## Lines on finding words and elements
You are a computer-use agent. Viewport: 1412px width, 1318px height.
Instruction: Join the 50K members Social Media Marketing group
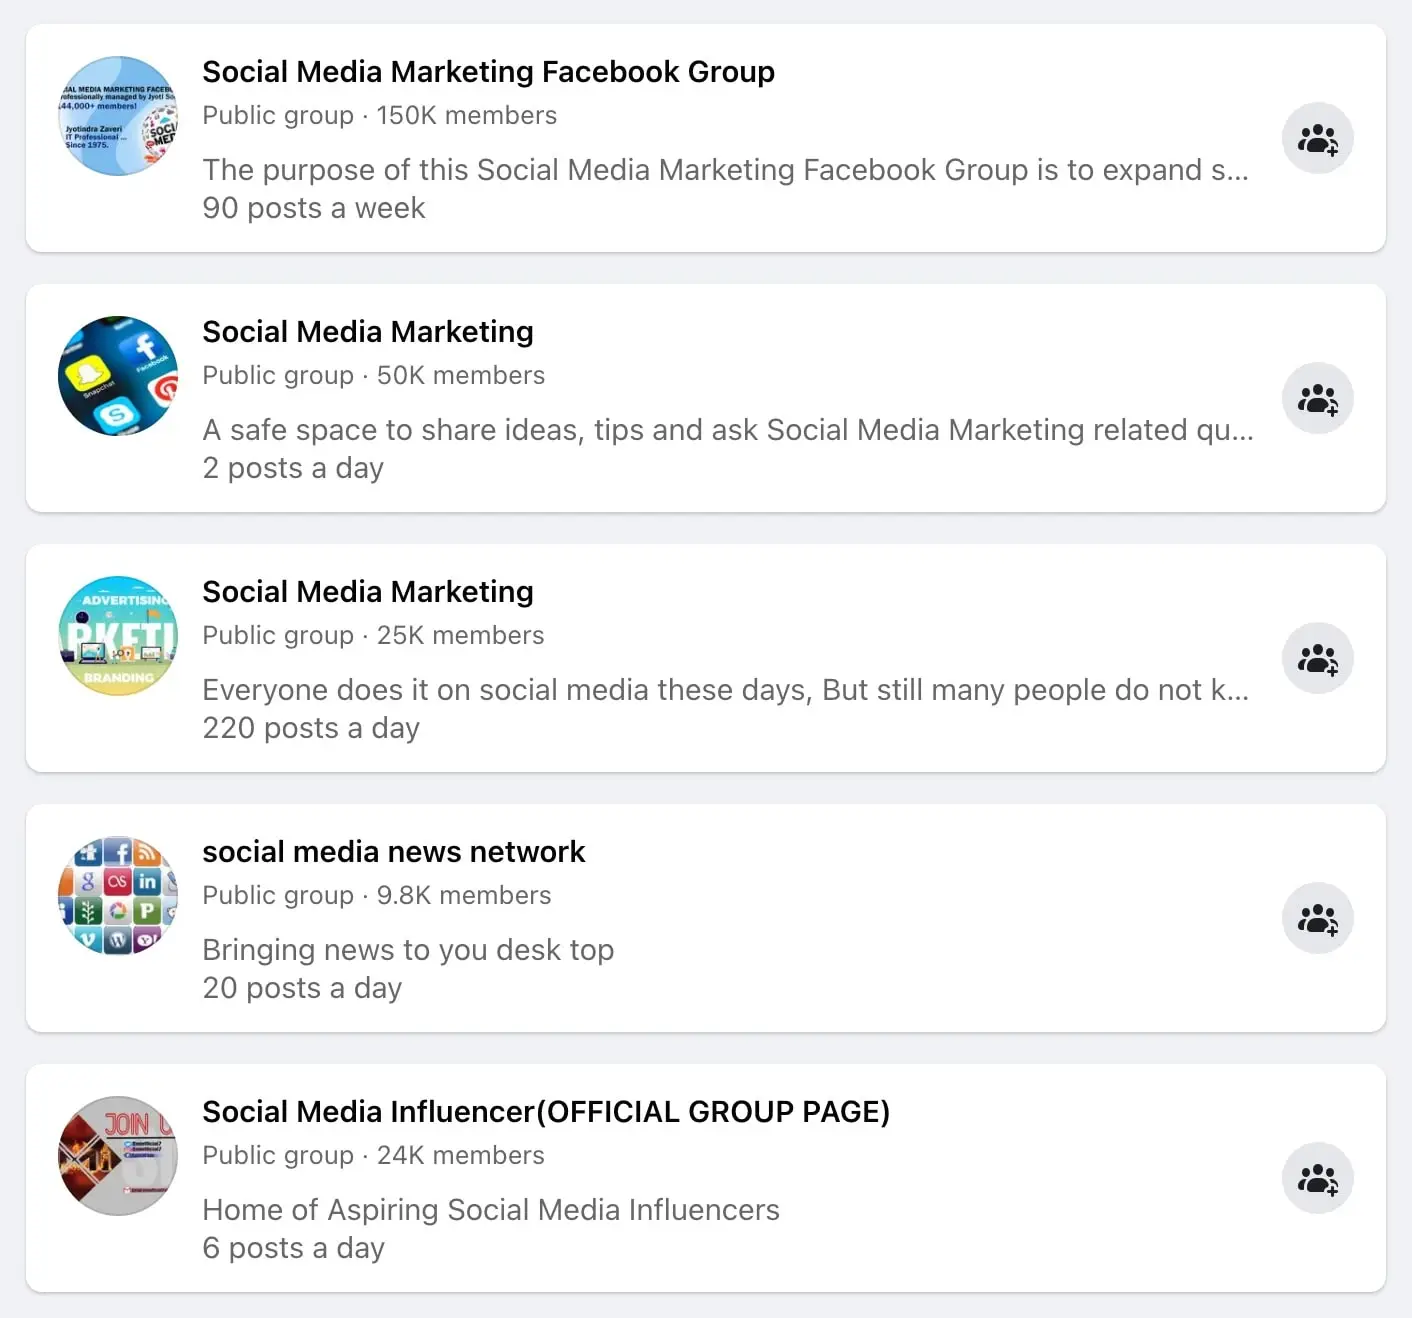1317,398
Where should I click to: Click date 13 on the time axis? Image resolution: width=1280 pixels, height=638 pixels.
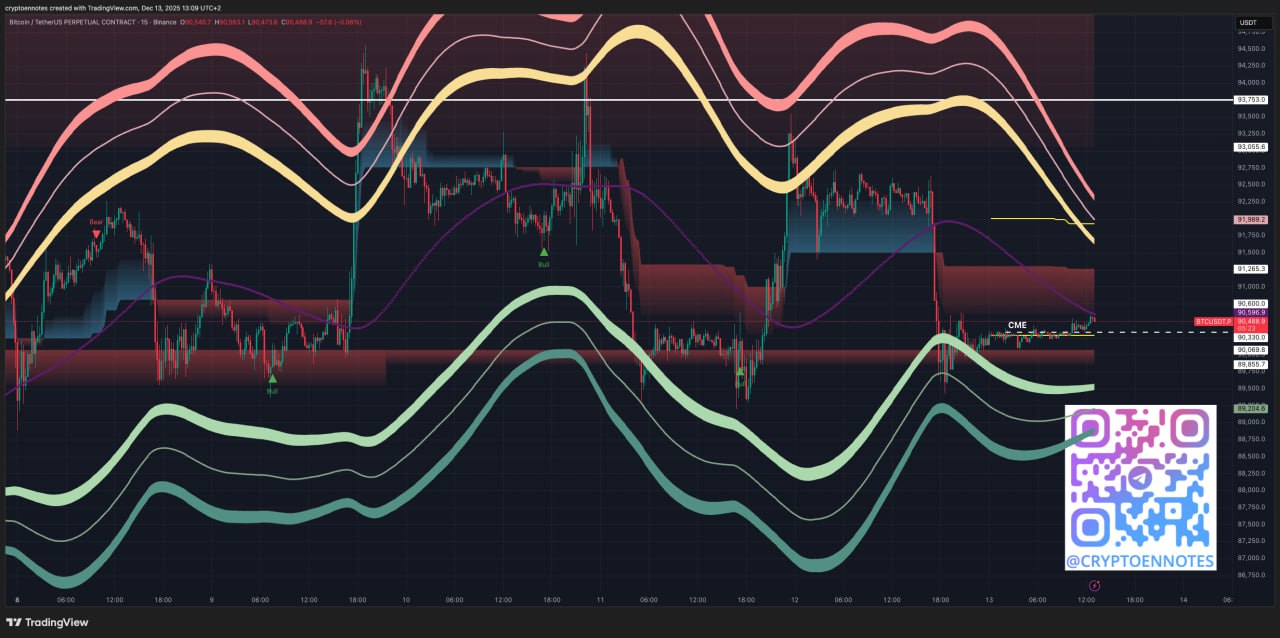coord(989,600)
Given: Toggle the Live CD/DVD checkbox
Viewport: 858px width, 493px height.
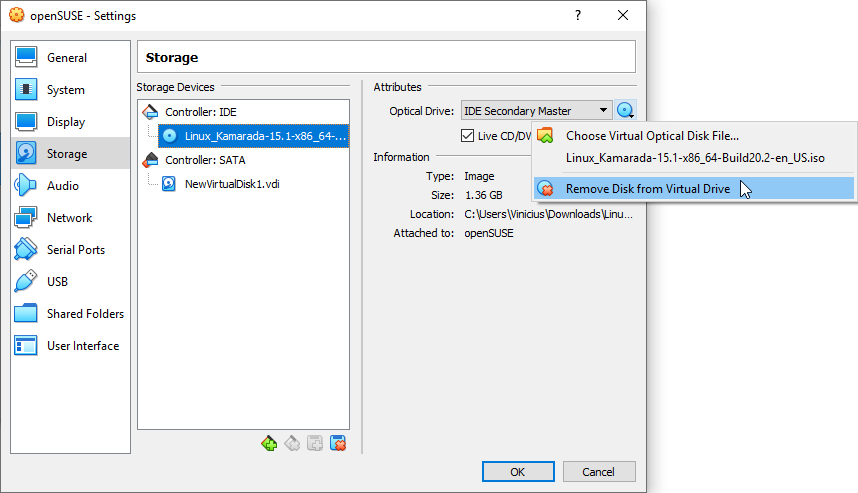Looking at the screenshot, I should 467,136.
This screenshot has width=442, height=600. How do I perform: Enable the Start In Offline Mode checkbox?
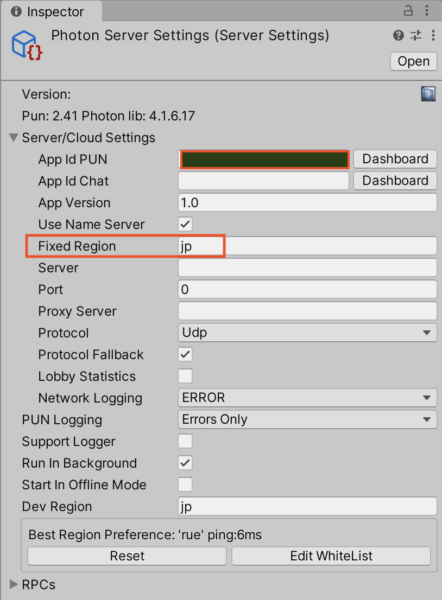(185, 484)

## Your task
Write the lines above as a JSON list of strings, one string per line, with blank lines skipped. Omit the pictures from your answer.

## The completed task
[
  "You are a computer-use agent. Viewport: 1412px width, 1318px height.",
  "Instruction: Join the 50K members Social Media Marketing group",
  "1317,398",
  "Where should I click to: Click date 13 on the time axis? Image resolution: width=1280 pixels, height=638 pixels.",
  "coord(989,600)",
  "Given: Toggle the Live CD/DVD checkbox",
  "Viewport: 858px width, 493px height.",
  "Looking at the screenshot, I should 467,136.",
  "This screenshot has width=442, height=600. How do I perform: Enable the Start In Offline Mode checkbox?",
  "(185, 484)"
]